“One of the reasons?” Jo was loving it. “What are the others?”
“Well, look at it! No one wants to mess with a thing of beauty. The tyrant of the HOA gets kicked to the curb for failing to obey his own rules? That’s some first-class poetic justice right there,” Nessa said. “Serves him right for harassing that woman.”
“Harriett Osborne,” Jo said.
The name, said out loud, seemed to cast a spell of its own. “You ever meet her?” Nessa asked.
“A long time ago. If I thought she’d remember me, I’d go knock on her door and shake her damn hand. Getting Brendon Baker kicked off the HOA board was the best thing that’s happened to Mattauk in years.”
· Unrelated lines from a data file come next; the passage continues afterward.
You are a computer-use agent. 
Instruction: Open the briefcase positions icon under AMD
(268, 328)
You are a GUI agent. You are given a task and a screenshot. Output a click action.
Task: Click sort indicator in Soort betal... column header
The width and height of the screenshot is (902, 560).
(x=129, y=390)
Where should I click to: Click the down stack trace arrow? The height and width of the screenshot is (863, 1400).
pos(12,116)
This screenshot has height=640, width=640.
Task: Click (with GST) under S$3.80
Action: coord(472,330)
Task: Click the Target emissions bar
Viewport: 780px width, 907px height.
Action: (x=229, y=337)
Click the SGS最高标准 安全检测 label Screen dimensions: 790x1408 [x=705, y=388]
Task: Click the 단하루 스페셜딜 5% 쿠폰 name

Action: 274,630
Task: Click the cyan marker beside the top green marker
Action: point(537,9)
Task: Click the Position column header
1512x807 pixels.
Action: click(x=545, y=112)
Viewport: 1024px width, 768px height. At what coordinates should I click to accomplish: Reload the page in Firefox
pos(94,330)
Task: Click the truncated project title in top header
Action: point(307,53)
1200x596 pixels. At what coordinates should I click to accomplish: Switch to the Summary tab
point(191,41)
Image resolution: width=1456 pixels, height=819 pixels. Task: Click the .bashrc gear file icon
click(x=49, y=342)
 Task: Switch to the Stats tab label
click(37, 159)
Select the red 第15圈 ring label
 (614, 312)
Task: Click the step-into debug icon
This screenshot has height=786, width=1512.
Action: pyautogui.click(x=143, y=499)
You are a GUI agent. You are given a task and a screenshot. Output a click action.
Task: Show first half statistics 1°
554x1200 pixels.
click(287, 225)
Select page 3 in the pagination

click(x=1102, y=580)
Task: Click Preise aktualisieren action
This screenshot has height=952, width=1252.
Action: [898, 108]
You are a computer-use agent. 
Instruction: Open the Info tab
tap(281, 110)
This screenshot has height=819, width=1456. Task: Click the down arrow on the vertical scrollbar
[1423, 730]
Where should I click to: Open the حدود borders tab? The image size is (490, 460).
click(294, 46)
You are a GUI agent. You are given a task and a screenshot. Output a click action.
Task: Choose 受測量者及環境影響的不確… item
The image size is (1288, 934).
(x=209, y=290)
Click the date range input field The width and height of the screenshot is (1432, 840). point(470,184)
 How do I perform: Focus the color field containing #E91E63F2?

“He’s still telling anyone who’ll listen that she’s responsible for destroying his lawn.” Nessa looked over at Jo. “What do you think?”
“I think if you’re gonna go around saying shit like that, you better have proof. There have to be a thousand security cameras between here and her house. As far as I know, not a single one of them got a picture of Harriett Osborne,” Jo said. Then she smirked. “Though I’m not sure that means she’s innocent. Have you seen her property lately?”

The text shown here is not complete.